The results demonstrated that the Ile2430Thr variant affected the hydrogen bonding between amino acids inside the protein. Particularly, in the wild-type, Ile2430 formed hydrogen bonds with Val2290 residues, with the hydrogen bond length of 2.9Å; while the Ile2430Thr mutant formed a hydrogen bond with Val2290 with a hydrogen bond length of 1.9Å (Figures 4B–E; 4C and 4E are local amplifications of 4B and 4D, respectively). As for the MD results, first, the Thr2430 mutant formed more hydrogen bonds with other amino acids in the protein than the wild-type residue Ile2430 (Figure 4F); for the total number of hydrogen bonds inside the models within 60ns, the amount of Ile2430Thr mutant was more than that of the wild-type (Figure 4G). Besides, the Ile2430Thr variant resulted in a change in secondary structure around 2350th and 2400th residue (Figures 4H, I). Specifically, in wild-type, the secondary structure at 2350 position was dominated by BEND; yet in the mutant, the secondary structure alternated between BEND and TURN and was dominated by TURN. In wild-type, the secondary structure at 2400 position was dominated by BEND; yet in the mutant, the secondary structure alternated between BEND and TURN and was dominated by TURN. Finally, the Ile2430Thr variant resulted in decreased changes in protein structure (Figure 4J), decreased flexibility of amino acids in protein (Figure 4K), increased protein compactness (Figure 4L), and decreased surface area accessible to protein solvent (Figure 4M).

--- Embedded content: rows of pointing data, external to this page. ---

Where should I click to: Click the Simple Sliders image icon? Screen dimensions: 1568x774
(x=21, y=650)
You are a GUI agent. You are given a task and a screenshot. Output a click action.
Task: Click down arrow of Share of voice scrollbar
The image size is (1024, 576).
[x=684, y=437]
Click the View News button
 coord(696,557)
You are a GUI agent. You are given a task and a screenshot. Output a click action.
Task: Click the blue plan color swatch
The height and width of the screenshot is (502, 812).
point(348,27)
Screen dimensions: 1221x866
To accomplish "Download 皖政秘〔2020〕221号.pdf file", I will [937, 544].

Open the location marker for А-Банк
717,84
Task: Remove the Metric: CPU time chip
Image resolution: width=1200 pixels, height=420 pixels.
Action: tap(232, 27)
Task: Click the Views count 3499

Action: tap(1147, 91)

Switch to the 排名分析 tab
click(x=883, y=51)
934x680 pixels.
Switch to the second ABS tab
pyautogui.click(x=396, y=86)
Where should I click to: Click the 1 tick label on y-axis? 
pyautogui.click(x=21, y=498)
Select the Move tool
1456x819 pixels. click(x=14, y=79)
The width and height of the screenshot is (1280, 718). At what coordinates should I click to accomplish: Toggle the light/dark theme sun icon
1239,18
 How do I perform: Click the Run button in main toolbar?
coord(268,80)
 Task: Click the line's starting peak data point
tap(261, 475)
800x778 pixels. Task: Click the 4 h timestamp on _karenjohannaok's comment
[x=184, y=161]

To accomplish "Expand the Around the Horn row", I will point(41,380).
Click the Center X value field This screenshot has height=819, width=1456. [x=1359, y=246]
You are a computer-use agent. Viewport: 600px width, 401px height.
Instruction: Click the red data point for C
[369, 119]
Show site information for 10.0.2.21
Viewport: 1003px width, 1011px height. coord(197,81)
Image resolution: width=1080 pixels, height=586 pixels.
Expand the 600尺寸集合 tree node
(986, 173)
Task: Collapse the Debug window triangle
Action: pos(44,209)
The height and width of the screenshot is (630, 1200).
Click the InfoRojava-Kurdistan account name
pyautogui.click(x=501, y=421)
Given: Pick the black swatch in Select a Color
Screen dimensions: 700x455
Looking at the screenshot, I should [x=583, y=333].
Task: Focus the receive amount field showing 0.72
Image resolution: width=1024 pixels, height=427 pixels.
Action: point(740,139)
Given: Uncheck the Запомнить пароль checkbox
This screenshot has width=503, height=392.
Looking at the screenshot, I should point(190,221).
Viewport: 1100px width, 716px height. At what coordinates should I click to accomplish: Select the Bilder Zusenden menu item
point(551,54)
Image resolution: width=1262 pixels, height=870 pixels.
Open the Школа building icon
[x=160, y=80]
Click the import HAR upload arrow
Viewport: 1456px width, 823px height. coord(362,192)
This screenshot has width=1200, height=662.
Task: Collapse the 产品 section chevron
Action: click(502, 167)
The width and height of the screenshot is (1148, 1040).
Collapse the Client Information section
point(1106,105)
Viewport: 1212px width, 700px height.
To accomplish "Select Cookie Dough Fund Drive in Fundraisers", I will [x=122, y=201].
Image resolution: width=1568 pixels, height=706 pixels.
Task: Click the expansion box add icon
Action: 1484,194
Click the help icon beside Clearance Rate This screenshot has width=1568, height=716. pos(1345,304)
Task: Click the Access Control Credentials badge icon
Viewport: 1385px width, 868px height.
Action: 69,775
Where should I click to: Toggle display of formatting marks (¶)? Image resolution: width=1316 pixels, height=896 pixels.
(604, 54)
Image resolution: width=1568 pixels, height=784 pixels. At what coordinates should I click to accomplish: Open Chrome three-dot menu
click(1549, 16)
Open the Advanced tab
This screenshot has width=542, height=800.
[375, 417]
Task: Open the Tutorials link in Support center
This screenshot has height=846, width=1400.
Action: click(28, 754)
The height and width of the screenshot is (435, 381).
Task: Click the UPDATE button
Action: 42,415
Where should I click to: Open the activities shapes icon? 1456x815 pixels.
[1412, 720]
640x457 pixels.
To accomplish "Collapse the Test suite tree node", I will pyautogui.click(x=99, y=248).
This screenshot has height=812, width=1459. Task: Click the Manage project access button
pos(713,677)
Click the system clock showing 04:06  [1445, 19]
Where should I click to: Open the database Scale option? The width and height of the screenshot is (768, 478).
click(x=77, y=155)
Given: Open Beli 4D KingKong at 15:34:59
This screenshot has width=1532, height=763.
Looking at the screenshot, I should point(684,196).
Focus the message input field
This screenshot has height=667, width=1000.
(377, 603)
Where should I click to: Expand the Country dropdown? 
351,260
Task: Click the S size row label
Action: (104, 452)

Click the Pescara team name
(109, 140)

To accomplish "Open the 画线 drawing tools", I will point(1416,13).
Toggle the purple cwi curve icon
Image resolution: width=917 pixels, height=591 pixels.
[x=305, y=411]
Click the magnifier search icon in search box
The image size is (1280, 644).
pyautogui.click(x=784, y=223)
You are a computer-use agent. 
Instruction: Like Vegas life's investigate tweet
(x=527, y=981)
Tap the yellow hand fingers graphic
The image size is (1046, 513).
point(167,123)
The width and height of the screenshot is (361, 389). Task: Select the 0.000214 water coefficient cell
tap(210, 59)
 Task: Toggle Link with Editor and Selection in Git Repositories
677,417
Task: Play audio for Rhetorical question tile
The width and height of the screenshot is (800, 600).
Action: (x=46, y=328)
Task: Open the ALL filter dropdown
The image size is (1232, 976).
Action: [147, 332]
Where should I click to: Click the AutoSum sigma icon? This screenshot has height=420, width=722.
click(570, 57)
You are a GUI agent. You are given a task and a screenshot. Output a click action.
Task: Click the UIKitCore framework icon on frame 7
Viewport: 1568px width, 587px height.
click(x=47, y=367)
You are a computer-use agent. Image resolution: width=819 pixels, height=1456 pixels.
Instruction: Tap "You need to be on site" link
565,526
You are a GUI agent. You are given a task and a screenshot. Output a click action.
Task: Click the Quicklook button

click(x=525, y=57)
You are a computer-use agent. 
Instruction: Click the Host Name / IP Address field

Structural result demonstrated that Leu2730Phe variant affected the hydrogen bonding between amino acids inside the protein. Particularly, Leu2730 and Phe2730 both formed hydrogen bonds with Ile2726 and Lys2802 residues, yet in the Leu2730Phe mutant the hydrogen bond length is shorter than that in the wild-type (Figures 5A–D; 5B and 5D are local amplifications of 5A and 5C, respectively). As for the MD results, there was no difference between Leu2730 and Phe2730 in the number of hydrogen bonds formed with other amino acids in the protein (Figure 5E); for the number of total hydrogen bonds inside the models within 60ns, the amount of Leu2730Phe mutant was more than that of the wild-type (Figure 5F). In wild-type, the secondary structure at 2690 position was dominated by H-helix; yet in the mutant, the secondary structure showed a high rate of BEND and TURN (Figures 5G, H). The Leu2730Phe mutation has little influence on RMSD, RMSF, Gyrate, and SASA (Figures 5I–L).